12. A method of screening for agents which decrease the activity of a growth hormone-releasing hormone receptor (GPCR), comprising the steps of: a) contacting a test compound with any polynucleotide of claim 1 ; and b) detecting binding of the test compound to the polynucleotide, wherein a test compound which binds to the polynucleotide is identified as a potential therapeutic agent for decreasing the activity of growth hormone-releasing hormone receptor (GPCR).

13. A method of reducing the activity of growth hormone-releasing hormone receptor (GPCR), comprising the step of contacting a cell with a reagent which specifically binds to any polynucleotide of claim 1 or any growth hormone-releasing hormone receptor (GPCR) polypeptide of claim 4, whereby the activity of growth hormone-releasing hormone receptor (GPCR) is reduced.

14. A reagent that modulates the activity of a growth hormone-releasing hormone receptor (GPCR) polypeptide or a polynucleotide wherein said reagent is identified by the method of any of the claim 10 to 12.

15. A pharmaceutical composition, comprising the expression vector of claim 2 or the reagent of claim 14 and a pharmaceutically acceptable carrier.
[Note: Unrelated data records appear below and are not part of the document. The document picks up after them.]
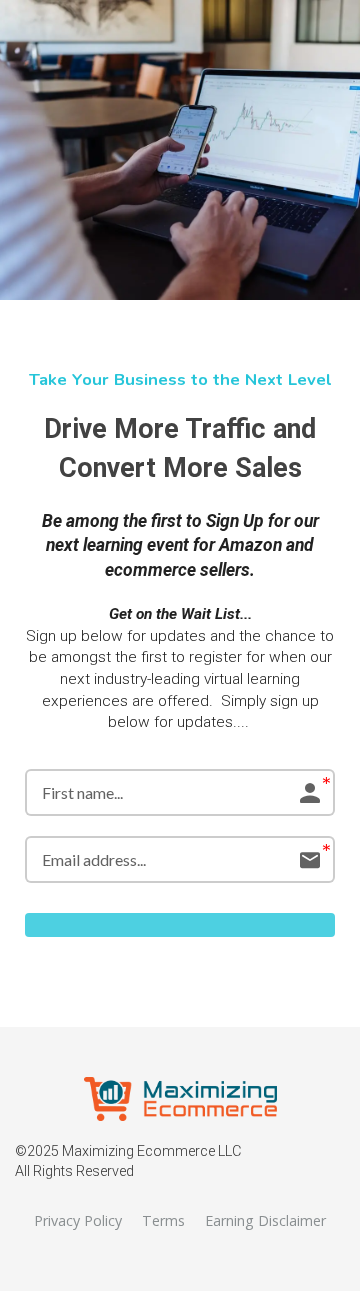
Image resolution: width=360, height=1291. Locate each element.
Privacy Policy (78, 1220)
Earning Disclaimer (265, 1220)
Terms (163, 1220)
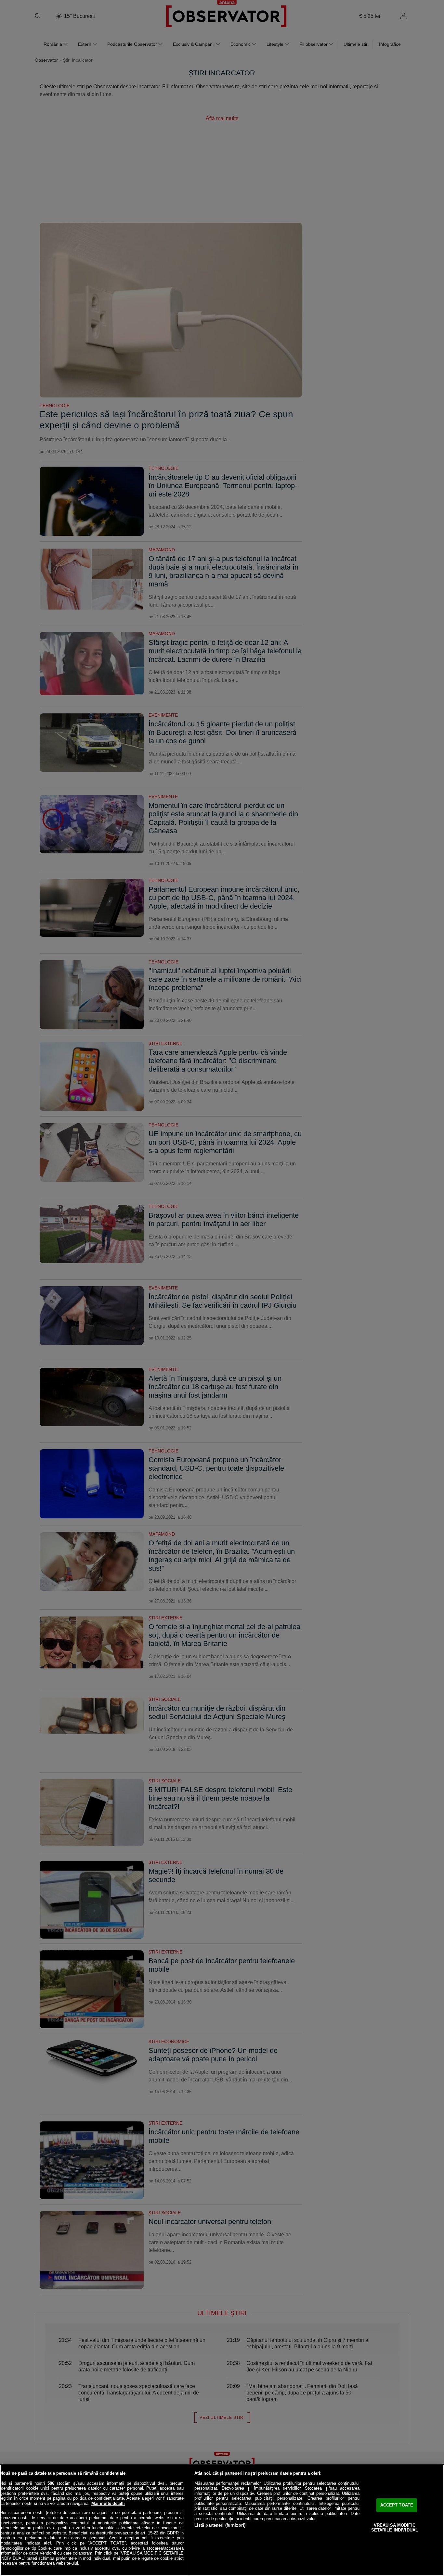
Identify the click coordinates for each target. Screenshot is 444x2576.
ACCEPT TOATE (396, 2505)
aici (47, 2543)
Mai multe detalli (108, 2503)
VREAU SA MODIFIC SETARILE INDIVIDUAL (394, 2528)
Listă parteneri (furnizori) (220, 2525)
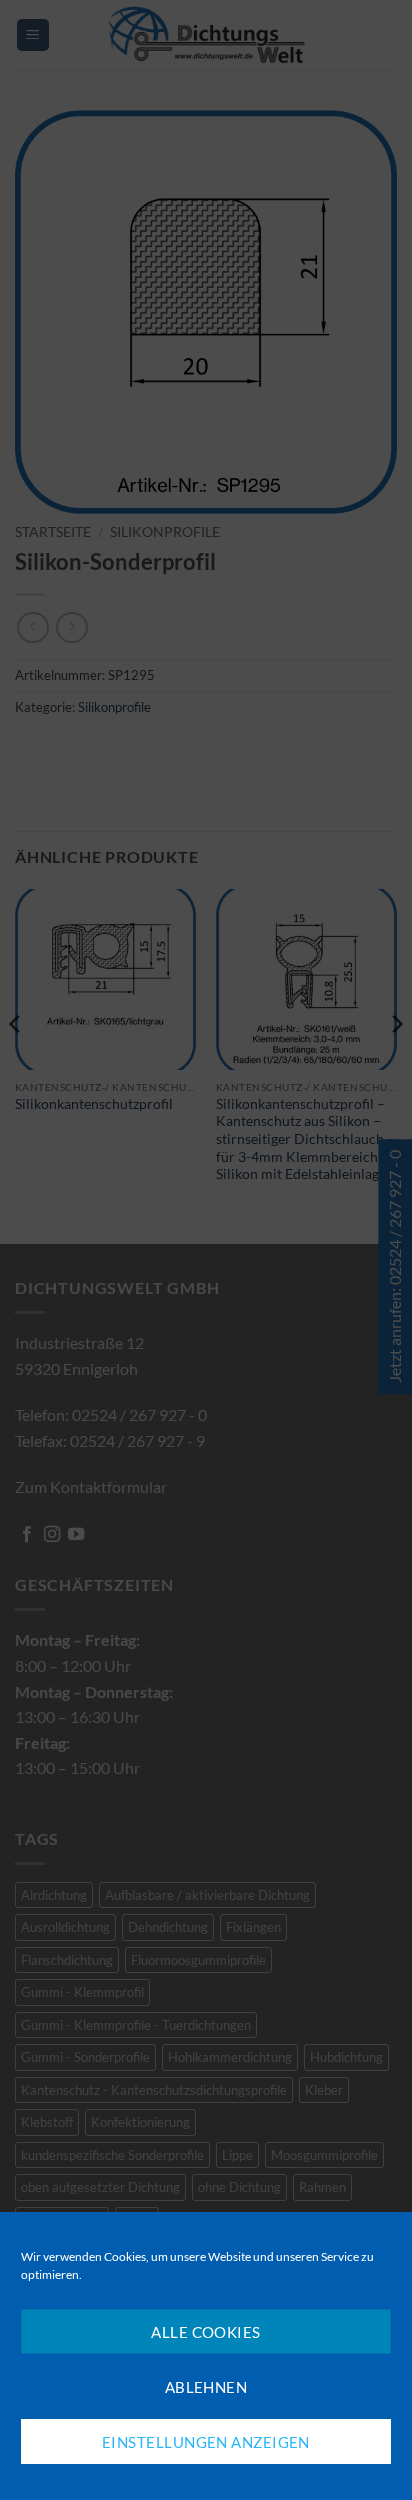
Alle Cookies (205, 2332)
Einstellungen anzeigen (206, 2442)
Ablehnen (206, 2387)
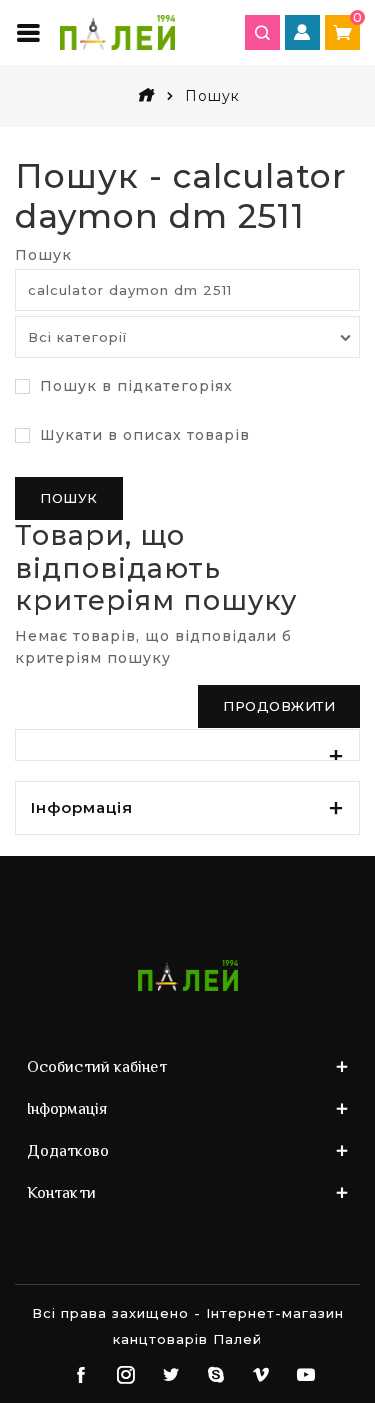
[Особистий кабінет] (302, 32)
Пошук (43, 255)
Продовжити (279, 706)
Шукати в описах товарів (142, 435)
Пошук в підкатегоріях (134, 386)
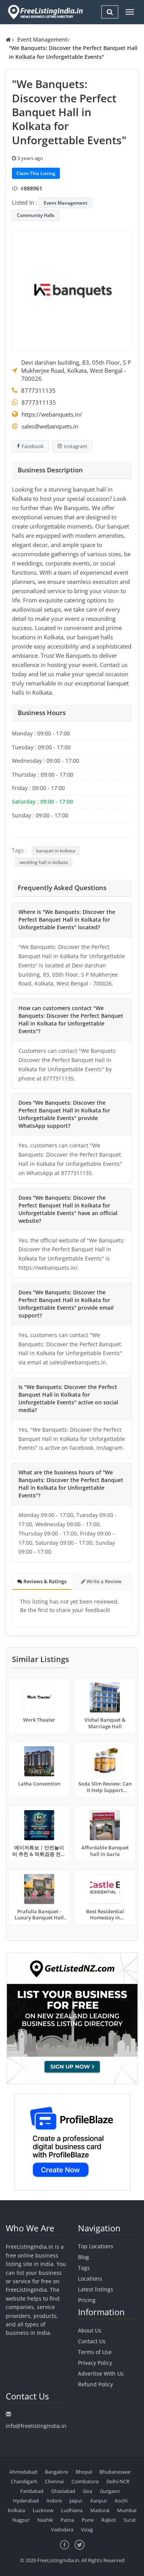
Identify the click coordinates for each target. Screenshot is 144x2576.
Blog (83, 2257)
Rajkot (108, 2519)
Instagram (75, 446)
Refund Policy (95, 2384)
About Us (89, 2330)
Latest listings (95, 2289)
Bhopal (84, 2471)
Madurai (99, 2510)
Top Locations (95, 2246)
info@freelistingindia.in (36, 2425)
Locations (90, 2278)
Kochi (121, 2500)
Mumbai (126, 2510)
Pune (88, 2519)
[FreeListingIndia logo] (46, 12)
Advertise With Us (101, 2373)
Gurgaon (110, 2491)
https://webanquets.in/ (52, 414)
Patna (67, 2519)
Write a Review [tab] (103, 1581)
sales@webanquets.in (50, 426)
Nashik (45, 2519)
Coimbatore (85, 2481)
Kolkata (16, 2510)
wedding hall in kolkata (44, 862)
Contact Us (92, 2341)
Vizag (87, 2529)
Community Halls (36, 215)
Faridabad (31, 2491)
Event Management (42, 39)
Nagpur (21, 2519)
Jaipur (76, 2500)
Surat (130, 2519)
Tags (84, 2267)
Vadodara (62, 2529)
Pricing (87, 2300)
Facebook (33, 446)
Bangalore (56, 2471)
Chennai (54, 2481)
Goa (87, 2491)
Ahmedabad (23, 2471)
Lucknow (43, 2510)
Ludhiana (72, 2510)
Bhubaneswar (115, 2471)
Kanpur (98, 2500)
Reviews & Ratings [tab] (44, 1581)
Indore (54, 2500)
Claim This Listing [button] (36, 173)
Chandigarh (24, 2481)
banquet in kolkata (55, 850)
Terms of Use (95, 2352)
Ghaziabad (63, 2491)
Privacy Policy (95, 2362)
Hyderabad (26, 2500)
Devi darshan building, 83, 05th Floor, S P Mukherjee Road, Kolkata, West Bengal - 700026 (76, 370)
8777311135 (38, 390)
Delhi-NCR (117, 2481)
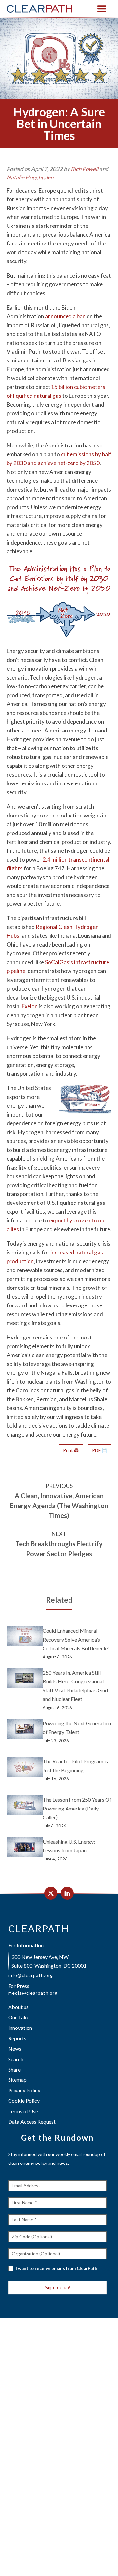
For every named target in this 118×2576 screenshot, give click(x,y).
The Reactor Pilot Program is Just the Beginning (75, 1765)
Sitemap (17, 2080)
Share (14, 2069)
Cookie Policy (24, 2100)
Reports (17, 2038)
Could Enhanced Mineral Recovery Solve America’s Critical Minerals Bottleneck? (76, 1639)
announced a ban (65, 316)
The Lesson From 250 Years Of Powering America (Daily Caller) (77, 1808)
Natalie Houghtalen (30, 177)
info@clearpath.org (30, 1975)
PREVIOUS (59, 1485)
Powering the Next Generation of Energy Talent (77, 1727)
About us (18, 2007)
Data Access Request (32, 2121)
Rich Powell (84, 168)
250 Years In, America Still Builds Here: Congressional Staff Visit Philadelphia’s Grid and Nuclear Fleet (75, 1685)
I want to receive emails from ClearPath (56, 2268)
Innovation (20, 2028)
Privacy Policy (24, 2090)
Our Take (18, 2017)
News (14, 2049)
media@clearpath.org (33, 1992)
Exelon (30, 1006)
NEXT (59, 1533)
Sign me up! (57, 2287)
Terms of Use (23, 2111)
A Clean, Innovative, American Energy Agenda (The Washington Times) (59, 1505)
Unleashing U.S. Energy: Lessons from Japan (69, 1845)
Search (15, 2059)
16. Use of the expression vector of claim 2 or the reagent of claim 14 in the preparation of a medicament for modulating the activity of a growth hormone-releasing hormone receptor (GPCR) in a disease.

17. Use of claim 16 wherein the disease is a cardiovascular disorder, gastrointestinal or liver disease, cancer, metabolic disease, inflammatory disease, hematological disorder, neurological disorder, respiratory disease, reproduction disorder or urologic disorder.